Nothing in biology is static. Biological processes fluctuate over time, and if we are to put together an accurate picture of cells, tissues, organs etc., we have to take into account their temporal patterns. In fact, this effort has given rise to an entire field of study known as “chronobiology”.
The liver is a prime example. Everything we eat or drink is eventually processed there to separate nutrients from waste and regulate the body’s metabolic balance. In fact, the liver as a whole is extensively time-regulated, and this pattern is orchestrated by the so-called circadian clock, our body’s internal metronome, as well as biochemical signals and eating rhythms.
But the liver also has an intriguing “geography” as it is actually divided into small repeating units called “lobules”, in which distinct zones perform different functions. This intricate spatial organization is known as “liver zonation”. For example, the breakdown of sugars during digestion takes place preferentially on one side of the lobule, the so-called central zone, while the production of glucose while we rest from stores such as fat, occurs on the other side of the liver, at the portal side.
So far, liver zonation has only been studied statically, looking into what each zone does independently of time, and vice-versa. And given how central the liver is in mammalian physiology, the two research approaches have to join efforts to understand how temporal and spatial liver programs interact.
Liver zonation patterns of E-cadherin around the portal vein and of N-cadherin around the central vein, shown by immunofluorescence (scale bar: 100 micrometers). Credit: F. Naef, EPFL© 2021 EPFL
In a first ever study, scientists at EPFL and the Weizmann Institute of Science, led by Professors Felix Naef at EPFL’s School of Life Sciences and Shalev Itzkovitz at the Weizmann, have been able to monitor the spatial shifts of gene expression within liver lobules in relationship to the circadian clock. Studying this link is a focus of Naef’s research, which has previously uncovered connections between the circadian clock and the liver’s proteins, our cell cycles, and even the 3D structure of chromatin, the tightly packaged DNA in the cell nucleus.
The study came out of a EPFL-Weizmann joint grant from the Rothschild Caesarea Foundation.

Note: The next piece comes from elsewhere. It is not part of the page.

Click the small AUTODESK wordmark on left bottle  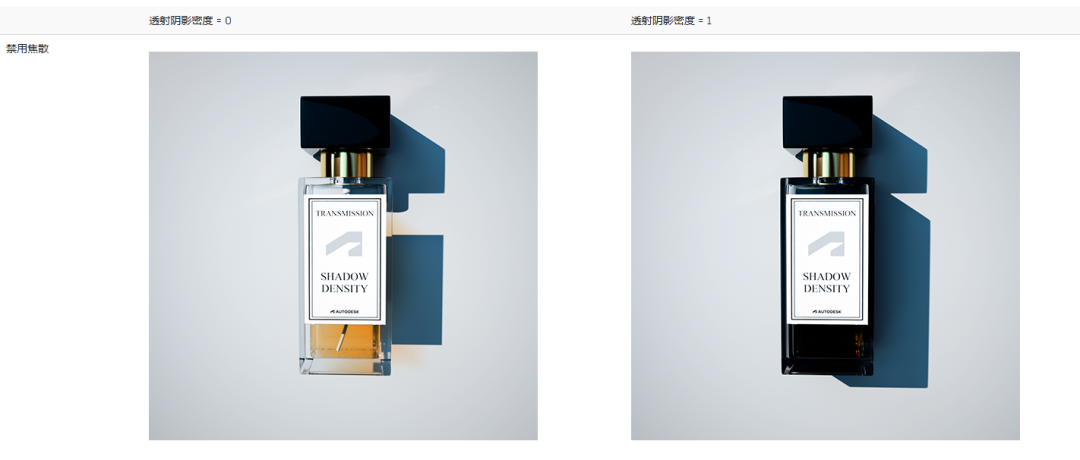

By exploiting the ability to analyze liver tissue in every individual cell, the researchers studied approximately 5000 genes in liver cells at several timepoints throughout the 24-hour day. They then statistically classified the space-time patterns they uncovered with a model that can capture both spatial and temporal variations in the levels of messenger RNA (mRNA), a marker of gene expression.

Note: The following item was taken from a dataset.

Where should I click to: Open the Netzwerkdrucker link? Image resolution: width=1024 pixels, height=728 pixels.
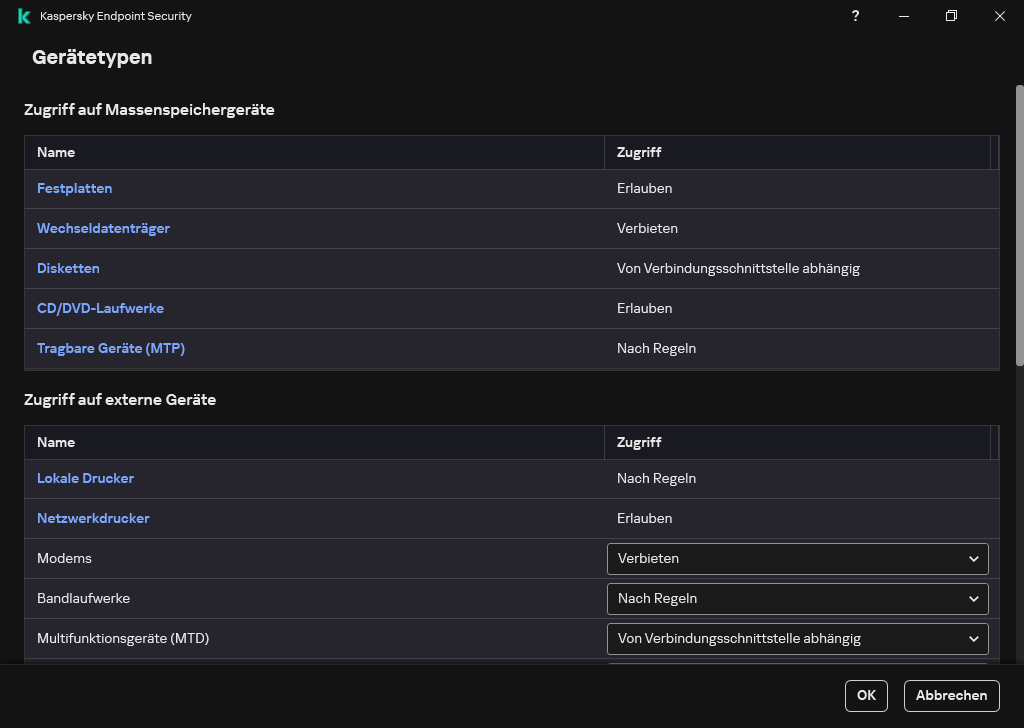tap(93, 518)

The study revealed that many of the liver’s genes seem to be both zonated and rhythmic, meaning that they are regulated by both their location in the liver and the time of the day. These dually regulated genes are mostly linked to key functions of the liver, e.g. the metabolism of lipids, carbohydrates, and amino acids, but also include a few genes that have never been associated with metabolism, e.g. genes related to chaperone proteins, which help other biomolecules change their 3D structure or even assemble and disassemble.
“The work reveals a richness of space-time gene expression dynamics of the liver, and shows how compartmentalization of liver function in both space and time is hallmark of metabolic activity in the mammalian liver,” says Felix Naef.